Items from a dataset

════

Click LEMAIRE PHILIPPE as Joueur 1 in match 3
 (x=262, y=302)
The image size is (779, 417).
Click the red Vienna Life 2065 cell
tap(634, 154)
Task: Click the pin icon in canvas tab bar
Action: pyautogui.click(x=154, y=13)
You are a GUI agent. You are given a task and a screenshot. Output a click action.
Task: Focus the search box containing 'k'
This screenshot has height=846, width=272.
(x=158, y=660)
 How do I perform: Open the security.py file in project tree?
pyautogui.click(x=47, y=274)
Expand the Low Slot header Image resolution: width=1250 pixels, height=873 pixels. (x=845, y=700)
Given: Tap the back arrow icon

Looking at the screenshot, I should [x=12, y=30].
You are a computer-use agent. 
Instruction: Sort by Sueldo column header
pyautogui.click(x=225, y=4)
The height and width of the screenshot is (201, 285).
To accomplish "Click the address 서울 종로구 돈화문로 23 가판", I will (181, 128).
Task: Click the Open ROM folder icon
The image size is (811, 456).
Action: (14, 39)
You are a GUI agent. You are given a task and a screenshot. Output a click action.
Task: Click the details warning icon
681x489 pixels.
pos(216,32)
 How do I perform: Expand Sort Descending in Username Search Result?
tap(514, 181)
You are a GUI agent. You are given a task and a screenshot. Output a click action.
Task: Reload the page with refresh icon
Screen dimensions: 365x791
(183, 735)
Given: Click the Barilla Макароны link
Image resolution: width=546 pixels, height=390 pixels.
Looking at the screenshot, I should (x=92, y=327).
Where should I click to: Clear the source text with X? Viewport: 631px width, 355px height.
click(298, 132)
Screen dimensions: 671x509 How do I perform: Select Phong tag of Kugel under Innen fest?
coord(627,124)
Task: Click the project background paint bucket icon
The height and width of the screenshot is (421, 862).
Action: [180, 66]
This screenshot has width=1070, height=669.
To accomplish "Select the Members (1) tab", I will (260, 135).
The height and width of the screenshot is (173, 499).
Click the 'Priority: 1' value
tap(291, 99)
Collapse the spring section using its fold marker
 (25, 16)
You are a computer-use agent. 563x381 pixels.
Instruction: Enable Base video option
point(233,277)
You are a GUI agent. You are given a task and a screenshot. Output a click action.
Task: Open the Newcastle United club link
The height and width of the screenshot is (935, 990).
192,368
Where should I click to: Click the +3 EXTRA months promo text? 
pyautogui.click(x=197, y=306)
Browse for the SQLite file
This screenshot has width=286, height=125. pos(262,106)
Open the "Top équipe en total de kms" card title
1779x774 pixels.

════

> _Action item_
Working from the entries above, find every line in which the word "link" occurs and copy it.

> _Final answer_
Given: Click the Barilla Макароны link
Task: Open the Newcastle United club link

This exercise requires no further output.